Union leaders sneer at tax on benefits

WASHINGTON (PAI) – Union leaders praised Senate Majority Leader Harry Reid, D-Nev., for crafting a comprehensive 10-year $849 billion health care revision bill but blasted his inclusion of a tax on workers’ health insurance to help pay for it.

In statements, AFL-CIO President Richard L. Trumka, the Steelworkers and Teamsters President James Hoffa all struck that theme. Hoffa came the closest to a position – which Trumka stated before – that if the tax survives, labor would walk away from health care reform legislation.

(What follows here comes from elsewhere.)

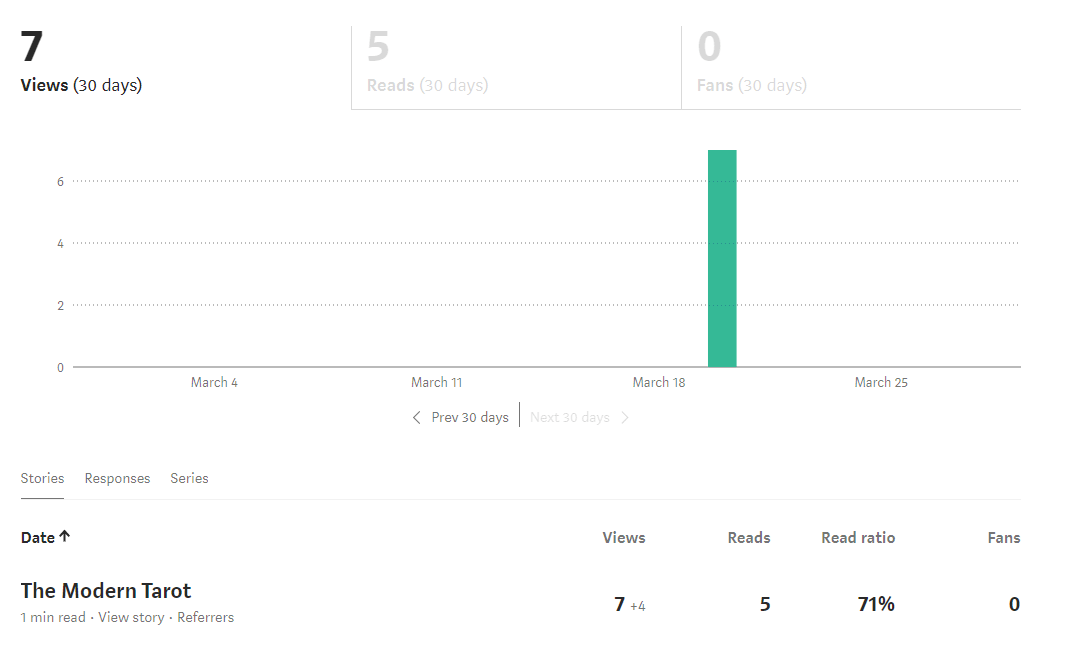1089x653 pixels.
Task: Click the View story link
Action: tap(131, 617)
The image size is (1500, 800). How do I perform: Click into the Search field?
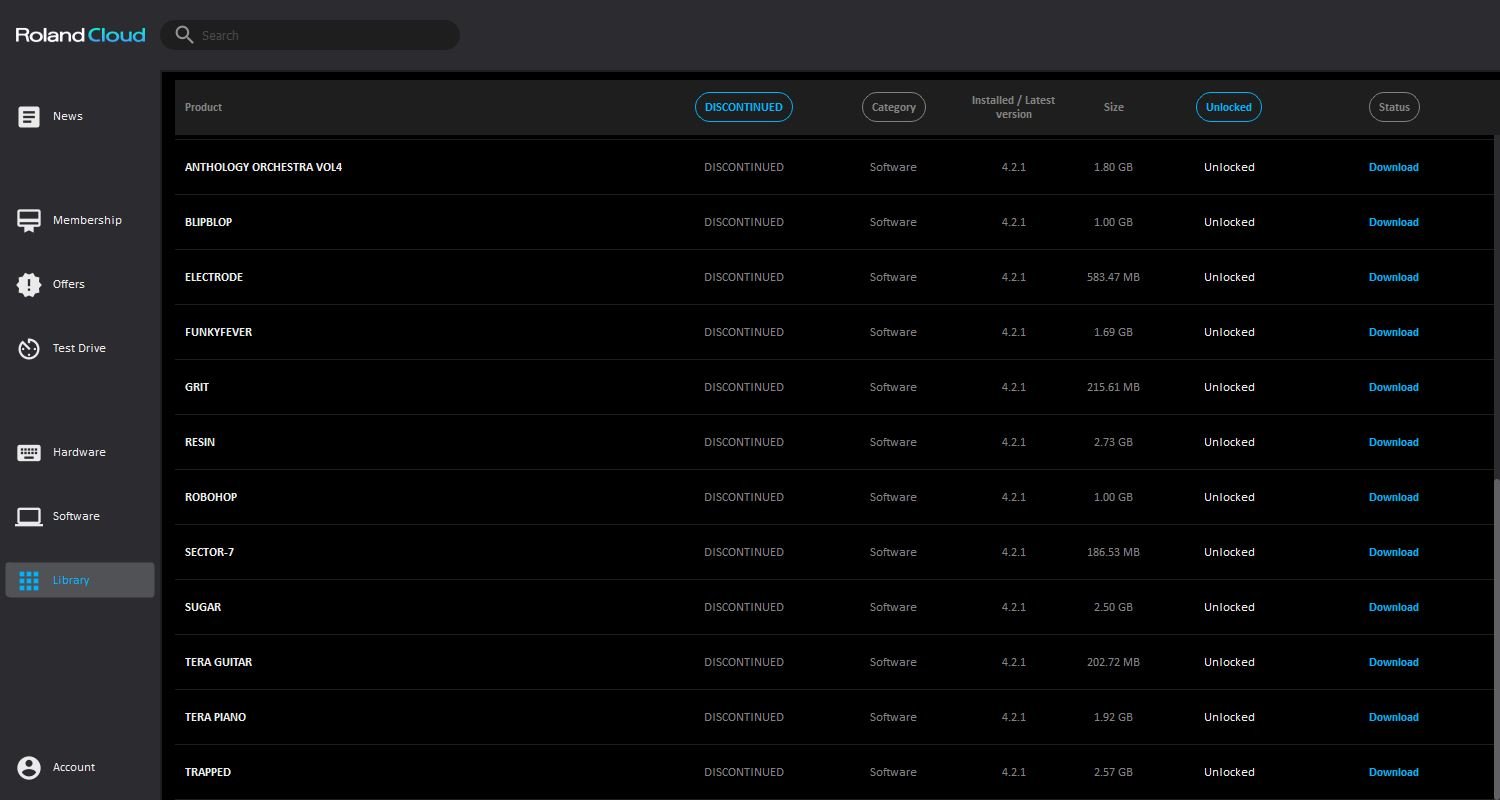(x=320, y=35)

Reid unveiled the bill on Nov. 18. The legislation includes some sections that unions strongly support, notably a “public option:” The government-run company to compete with the private insurers, cover millions of the uninsured and help curb rising health care costs.

But Reid also kept the tax on so-called “Cadillac” plans – those worth more than $8,500 to an individual and $23,000 to a family – to help pay for health care. And union leaders responded that workers, union and nonunion, would get hit and hurt by that tax.

Reid’s bill “moves us closer to the historic goal of health care for America – high quality, affordable health care for all,” Trumka said. It “takes the strongest steps yet to bring down costs. But the bill is not perfect,” because of the tax on workers health insurance, Trumka declared. The bill also doesn’t order employers to offer insurance.

“A tax on working families’ benefits is the wrong way to finance health care and we will work hard to eliminate this provision” he added.

Trumka made clear that labor prefers the House-passed version of health care, which has both a strong public option and no tax on workers’ health care. The House bill taxes millionaires, instead. Reid’s plan also has a smaller tax on millionaires – a surcharge on their Medicare tax payments – which Trumka praised.

Hoffa was more direct about what would happen if the tax on workers’ health insurance survives the rest of the way. “This provision is really a massive tax increase on the middle class. It is naive to think that insurers won’t pass this tax directly on to workers,” he said. “This tax will fall on one-third of Americans in 10 years. We’re pleased the Senate is moving forward on health insurance reform we so desperately need, but not at the expense of middle-class wage earners.”